Antalya... Güneşin, denizin, kumun ve daha da önemlisi turistlerin şehri.

Her yaz sezonu geldiğinde “rekor” beklentileri havada uçuşur.

Şöyle bir bakıyoruz, rakamlar iyi gibi görünüyor. “4 milyona yaklaştık” diyorlar. Ama işin rengi biraz farklı...

Otel fiyatları uçmuş, turist başına harcama artmış.

Eğlence mekanları ve restorantlarda fiyatlar 4-5 kat uçmuş.

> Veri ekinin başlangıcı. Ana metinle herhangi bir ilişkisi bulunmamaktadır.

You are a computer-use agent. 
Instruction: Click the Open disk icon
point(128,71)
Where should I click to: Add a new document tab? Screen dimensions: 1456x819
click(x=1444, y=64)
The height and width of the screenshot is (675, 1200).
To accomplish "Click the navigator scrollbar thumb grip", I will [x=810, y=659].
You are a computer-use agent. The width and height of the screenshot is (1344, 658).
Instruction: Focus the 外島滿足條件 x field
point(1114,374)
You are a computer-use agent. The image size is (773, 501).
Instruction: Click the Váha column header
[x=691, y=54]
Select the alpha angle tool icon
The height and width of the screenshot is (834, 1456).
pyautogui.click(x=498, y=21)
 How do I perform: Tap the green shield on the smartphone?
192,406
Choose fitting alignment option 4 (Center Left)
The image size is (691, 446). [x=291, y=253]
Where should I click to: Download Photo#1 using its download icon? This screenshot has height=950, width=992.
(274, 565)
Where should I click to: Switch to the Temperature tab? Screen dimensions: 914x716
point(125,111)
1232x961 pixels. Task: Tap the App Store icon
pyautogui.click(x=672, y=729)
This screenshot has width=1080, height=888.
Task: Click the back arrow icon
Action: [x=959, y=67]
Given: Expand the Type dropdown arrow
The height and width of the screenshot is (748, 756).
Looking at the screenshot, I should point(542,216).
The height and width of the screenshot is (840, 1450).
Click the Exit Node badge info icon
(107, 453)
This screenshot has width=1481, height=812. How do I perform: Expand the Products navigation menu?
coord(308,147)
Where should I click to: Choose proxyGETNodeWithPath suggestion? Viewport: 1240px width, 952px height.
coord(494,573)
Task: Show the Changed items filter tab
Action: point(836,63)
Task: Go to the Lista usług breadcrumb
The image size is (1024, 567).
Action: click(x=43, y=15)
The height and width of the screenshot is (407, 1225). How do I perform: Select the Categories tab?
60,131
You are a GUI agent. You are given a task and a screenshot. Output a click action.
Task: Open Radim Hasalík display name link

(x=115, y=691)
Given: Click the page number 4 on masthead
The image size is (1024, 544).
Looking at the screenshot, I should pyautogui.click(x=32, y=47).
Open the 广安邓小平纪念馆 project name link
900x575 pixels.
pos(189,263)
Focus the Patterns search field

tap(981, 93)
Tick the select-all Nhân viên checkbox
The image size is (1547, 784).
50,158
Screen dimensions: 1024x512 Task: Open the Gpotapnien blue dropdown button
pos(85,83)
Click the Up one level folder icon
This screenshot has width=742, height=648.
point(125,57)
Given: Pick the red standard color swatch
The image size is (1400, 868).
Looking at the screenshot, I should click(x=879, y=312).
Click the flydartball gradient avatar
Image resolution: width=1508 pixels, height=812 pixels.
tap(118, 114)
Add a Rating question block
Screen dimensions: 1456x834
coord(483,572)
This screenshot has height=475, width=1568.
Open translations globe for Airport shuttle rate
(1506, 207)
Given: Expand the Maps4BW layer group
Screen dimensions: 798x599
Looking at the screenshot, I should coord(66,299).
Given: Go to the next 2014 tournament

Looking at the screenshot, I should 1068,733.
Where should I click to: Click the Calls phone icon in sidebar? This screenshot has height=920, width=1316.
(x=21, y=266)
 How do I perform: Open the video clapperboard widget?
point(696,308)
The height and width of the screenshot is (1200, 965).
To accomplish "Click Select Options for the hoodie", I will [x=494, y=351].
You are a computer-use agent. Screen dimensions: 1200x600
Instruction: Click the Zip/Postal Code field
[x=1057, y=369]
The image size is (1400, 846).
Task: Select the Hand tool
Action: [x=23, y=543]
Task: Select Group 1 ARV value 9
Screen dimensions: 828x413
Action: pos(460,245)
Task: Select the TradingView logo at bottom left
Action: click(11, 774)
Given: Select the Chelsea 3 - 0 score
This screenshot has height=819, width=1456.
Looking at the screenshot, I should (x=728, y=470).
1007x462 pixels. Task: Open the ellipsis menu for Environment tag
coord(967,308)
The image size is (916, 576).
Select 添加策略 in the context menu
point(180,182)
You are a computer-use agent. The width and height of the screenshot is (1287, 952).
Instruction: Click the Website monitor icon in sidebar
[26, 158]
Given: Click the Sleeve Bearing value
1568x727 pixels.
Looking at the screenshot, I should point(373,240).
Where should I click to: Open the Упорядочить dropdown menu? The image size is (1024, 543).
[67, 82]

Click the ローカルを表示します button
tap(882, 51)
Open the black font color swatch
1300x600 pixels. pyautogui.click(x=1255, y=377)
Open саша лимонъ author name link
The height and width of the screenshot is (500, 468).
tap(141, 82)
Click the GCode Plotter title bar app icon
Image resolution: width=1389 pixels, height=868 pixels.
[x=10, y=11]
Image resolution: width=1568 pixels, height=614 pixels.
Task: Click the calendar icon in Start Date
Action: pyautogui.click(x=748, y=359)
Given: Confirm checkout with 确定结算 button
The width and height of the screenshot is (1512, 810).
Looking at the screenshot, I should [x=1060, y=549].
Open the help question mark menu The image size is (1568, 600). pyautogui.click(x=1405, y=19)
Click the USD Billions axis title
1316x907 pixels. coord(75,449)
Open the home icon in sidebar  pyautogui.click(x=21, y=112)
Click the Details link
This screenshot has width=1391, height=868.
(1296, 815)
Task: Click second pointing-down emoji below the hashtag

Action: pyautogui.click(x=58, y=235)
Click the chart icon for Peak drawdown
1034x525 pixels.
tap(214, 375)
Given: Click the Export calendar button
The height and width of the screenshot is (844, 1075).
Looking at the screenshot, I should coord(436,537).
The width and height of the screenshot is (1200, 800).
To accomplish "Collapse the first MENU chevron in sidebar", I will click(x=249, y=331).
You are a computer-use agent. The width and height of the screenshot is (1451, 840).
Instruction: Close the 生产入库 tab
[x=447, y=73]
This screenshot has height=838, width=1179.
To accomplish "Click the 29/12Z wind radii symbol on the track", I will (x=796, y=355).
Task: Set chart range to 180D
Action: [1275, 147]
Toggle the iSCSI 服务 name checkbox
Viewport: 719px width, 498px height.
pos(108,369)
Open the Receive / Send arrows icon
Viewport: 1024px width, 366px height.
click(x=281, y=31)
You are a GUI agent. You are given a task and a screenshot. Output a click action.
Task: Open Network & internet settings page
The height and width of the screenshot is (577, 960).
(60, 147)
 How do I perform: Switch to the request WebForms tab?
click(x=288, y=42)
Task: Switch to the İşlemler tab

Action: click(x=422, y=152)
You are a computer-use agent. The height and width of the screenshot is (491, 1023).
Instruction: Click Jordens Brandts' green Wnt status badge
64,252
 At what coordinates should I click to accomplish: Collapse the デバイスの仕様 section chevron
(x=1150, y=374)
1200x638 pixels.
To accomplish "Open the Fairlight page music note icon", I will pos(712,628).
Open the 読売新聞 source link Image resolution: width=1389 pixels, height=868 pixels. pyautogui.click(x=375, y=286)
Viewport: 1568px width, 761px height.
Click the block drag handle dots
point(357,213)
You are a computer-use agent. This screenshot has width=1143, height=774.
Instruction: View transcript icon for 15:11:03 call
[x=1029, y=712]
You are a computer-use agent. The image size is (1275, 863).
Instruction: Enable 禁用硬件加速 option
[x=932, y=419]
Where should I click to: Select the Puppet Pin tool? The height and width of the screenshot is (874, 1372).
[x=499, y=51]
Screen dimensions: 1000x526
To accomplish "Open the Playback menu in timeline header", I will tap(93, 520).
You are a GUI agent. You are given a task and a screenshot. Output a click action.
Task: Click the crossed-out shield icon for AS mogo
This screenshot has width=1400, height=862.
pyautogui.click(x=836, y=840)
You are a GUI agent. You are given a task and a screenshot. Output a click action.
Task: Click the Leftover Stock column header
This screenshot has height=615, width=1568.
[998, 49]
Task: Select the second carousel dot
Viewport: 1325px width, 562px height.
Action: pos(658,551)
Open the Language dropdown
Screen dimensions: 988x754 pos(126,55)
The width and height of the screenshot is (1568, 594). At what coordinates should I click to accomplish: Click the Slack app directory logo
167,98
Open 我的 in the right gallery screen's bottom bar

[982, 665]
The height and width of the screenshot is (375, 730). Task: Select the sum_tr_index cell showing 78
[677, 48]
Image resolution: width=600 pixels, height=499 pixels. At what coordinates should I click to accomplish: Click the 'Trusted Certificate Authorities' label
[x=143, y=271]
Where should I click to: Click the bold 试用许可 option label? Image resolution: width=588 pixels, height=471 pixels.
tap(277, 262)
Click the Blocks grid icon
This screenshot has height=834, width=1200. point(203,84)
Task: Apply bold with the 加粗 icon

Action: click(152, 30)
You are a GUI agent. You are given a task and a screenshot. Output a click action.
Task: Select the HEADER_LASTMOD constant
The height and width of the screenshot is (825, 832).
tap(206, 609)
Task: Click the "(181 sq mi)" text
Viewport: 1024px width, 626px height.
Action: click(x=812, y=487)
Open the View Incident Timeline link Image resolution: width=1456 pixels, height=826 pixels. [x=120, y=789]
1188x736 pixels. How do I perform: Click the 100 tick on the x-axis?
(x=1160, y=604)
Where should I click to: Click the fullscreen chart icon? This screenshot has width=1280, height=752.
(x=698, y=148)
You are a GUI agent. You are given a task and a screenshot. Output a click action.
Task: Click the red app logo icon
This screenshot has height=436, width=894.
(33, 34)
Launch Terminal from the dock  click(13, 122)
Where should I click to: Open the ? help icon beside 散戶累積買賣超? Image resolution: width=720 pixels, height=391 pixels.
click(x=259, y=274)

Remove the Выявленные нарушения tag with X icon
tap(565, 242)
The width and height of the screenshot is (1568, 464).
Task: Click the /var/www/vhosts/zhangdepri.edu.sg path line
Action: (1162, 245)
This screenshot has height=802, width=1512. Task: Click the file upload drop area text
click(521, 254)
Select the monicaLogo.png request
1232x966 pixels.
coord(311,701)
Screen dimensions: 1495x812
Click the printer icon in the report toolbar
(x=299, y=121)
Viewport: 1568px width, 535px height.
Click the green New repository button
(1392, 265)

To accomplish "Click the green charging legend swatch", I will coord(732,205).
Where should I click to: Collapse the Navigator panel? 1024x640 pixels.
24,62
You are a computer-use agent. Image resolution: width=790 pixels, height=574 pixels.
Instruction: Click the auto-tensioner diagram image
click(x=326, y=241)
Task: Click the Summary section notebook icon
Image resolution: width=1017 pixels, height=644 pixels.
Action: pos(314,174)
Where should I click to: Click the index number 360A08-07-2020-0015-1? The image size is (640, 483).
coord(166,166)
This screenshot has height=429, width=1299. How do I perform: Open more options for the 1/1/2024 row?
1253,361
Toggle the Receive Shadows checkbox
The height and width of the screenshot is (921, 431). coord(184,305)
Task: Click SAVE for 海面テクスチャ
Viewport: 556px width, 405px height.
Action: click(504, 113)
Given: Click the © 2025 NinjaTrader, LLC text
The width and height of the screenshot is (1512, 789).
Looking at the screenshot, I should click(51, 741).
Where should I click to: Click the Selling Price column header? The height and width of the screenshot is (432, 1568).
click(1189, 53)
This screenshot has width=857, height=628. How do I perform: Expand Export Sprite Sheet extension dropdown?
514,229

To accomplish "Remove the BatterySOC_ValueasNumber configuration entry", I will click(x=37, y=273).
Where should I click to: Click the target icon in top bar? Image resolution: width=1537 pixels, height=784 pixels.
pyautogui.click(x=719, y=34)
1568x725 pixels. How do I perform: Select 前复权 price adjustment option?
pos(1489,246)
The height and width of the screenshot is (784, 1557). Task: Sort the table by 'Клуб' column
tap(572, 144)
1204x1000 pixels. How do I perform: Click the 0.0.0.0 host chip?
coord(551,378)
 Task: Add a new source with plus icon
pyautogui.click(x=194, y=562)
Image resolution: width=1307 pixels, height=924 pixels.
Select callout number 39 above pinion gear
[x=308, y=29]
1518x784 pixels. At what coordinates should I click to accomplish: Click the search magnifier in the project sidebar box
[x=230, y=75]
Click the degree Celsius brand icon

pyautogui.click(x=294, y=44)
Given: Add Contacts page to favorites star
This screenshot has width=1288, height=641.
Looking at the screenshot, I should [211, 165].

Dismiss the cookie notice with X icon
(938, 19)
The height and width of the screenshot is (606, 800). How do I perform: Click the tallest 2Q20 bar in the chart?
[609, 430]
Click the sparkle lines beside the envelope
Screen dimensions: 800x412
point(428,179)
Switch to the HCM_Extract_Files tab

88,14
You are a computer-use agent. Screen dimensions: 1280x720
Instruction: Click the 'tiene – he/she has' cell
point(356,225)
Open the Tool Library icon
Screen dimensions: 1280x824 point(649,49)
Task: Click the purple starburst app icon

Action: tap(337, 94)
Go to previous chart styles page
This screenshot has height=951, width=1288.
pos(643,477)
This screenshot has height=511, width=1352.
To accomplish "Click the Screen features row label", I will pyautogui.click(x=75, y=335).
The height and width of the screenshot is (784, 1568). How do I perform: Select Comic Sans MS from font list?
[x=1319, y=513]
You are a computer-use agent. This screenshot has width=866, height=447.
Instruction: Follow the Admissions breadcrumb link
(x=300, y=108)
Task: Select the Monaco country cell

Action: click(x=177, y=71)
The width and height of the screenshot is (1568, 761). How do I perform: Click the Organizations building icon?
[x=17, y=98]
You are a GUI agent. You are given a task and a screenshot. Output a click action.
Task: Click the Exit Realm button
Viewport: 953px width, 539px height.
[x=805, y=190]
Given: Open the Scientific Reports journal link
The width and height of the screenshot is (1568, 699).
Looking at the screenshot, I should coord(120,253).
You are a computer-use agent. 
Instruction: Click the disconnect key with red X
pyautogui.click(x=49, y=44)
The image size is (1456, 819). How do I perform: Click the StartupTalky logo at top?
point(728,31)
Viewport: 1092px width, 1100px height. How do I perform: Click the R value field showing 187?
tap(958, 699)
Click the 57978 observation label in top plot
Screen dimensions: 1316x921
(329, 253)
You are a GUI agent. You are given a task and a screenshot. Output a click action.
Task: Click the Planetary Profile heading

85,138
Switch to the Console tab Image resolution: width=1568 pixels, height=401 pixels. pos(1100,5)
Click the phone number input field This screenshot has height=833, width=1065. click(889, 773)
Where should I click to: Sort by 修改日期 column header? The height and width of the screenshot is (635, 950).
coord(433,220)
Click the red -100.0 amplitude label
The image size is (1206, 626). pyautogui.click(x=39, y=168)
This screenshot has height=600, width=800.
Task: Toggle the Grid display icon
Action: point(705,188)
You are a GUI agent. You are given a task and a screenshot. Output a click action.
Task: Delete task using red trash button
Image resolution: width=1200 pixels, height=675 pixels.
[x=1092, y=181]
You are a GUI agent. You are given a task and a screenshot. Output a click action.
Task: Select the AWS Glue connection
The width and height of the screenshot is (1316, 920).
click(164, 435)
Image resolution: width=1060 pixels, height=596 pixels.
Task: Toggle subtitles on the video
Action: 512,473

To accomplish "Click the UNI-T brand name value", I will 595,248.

Dışarıdan bakınca “Türkiye artık ucuz tatil ülkesi değil” diyebiliriz. Ama gelin görün ki; bazı Avrupa ülkeleri için hâlâ en hesaplı destinasyonlardan biri.

Peki, bu yeni “pahalı tatil” imajı işe yaradı mı?

Bir yandan bazı yurt dışı sosyal medya fenomenleri Antalya’yı fena halde eleştiriyor.

Sokak röportajları, TikTok videoları, Twitter paylaşımları... “Pahalı, kötü hizmet, eski konsept” diyorlar. Haklılık payları var mı?

Bölgeye yatırım yapılıyor, ama hizmet kalitesinde sıkıntılar sürüyor.

Peki çözüm ne?

5 yıldızlı otel mi? Yoksa butik konsept mi? Dengeler oturtulmalı.
Olumsuz algıya karşı etkili tanıtım kampanyaları şart.
Antalya’nın en güçlü destinasyon olması için kalıcı önlemler alınmalı.

Sonuç?
Yaz sezonu başladığında umut hep büyük.

Ancak gerçekler ne yazık ki “güneşli” değil.